=== Stored records ===

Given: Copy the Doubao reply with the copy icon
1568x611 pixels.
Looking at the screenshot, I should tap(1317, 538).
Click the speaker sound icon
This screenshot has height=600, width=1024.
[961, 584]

===

* What the exercise asks: Set down the full listing above again, word for word, leaving out no line.

* Task response:
Given: Copy the Doubao reply with the copy icon
1568x611 pixels.
Looking at the screenshot, I should tap(1317, 538).
Click the speaker sound icon
This screenshot has height=600, width=1024.
[961, 584]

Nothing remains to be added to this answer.